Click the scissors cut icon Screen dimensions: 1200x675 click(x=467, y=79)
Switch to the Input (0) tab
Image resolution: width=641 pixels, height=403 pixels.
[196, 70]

* * *

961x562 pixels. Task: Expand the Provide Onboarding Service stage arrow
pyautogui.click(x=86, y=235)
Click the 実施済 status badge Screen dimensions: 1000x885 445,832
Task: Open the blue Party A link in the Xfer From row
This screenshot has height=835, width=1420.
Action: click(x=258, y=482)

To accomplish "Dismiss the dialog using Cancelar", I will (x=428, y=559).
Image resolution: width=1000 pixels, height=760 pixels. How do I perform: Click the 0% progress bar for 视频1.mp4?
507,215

_What you need to do_:
Here the job is to set down exactly the lines of the material above that fall between the one with "961x562 pixels. Task: Expand" and the one with "Task: Open the", inclusive, and nothing beyond them.

_Reply_:
961x562 pixels. Task: Expand the Provide Onboarding Service stage arrow
pyautogui.click(x=86, y=235)
Click the 実施済 status badge Screen dimensions: 1000x885 445,832
Task: Open the blue Party A link in the Xfer From row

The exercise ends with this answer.